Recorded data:
>>>

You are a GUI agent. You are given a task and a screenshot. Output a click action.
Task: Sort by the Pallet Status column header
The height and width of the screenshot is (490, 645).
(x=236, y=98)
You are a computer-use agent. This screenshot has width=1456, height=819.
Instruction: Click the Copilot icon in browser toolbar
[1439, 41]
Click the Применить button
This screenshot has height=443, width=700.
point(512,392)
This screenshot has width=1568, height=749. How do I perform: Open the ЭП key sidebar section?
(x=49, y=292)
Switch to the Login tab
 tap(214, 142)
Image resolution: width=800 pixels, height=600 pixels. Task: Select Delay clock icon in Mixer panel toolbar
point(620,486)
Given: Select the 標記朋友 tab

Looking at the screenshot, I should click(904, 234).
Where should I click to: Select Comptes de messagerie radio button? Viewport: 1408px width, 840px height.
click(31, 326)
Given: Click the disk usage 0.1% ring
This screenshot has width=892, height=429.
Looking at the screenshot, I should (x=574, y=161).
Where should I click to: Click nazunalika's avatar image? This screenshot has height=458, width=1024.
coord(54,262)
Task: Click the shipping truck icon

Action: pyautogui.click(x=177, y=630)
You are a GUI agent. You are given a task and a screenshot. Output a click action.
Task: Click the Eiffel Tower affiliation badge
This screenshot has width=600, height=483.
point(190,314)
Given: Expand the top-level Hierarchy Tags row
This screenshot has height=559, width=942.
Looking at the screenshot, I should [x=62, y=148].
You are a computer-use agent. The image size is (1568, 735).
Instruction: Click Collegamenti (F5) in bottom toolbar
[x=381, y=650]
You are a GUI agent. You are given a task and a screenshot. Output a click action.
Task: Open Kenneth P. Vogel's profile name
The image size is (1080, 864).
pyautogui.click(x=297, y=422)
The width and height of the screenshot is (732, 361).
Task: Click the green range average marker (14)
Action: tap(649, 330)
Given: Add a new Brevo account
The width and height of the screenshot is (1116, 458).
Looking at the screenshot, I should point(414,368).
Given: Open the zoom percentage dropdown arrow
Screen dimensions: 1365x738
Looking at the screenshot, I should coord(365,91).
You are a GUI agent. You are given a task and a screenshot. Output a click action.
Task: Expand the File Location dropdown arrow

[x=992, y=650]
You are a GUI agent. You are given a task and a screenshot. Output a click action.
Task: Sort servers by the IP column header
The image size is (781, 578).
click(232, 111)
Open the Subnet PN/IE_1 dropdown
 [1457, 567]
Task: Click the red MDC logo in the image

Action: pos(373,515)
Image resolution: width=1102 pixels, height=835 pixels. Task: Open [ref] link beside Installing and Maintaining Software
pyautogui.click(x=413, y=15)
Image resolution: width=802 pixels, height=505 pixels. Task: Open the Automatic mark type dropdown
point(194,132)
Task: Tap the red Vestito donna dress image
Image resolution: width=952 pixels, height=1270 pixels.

<<<

■ **TASK REQUIREMENTS**:
Looking at the records above, work out how many lines include the string "computer". Give the number and nothing else.

■ **EXERCISE ANSWER**:
2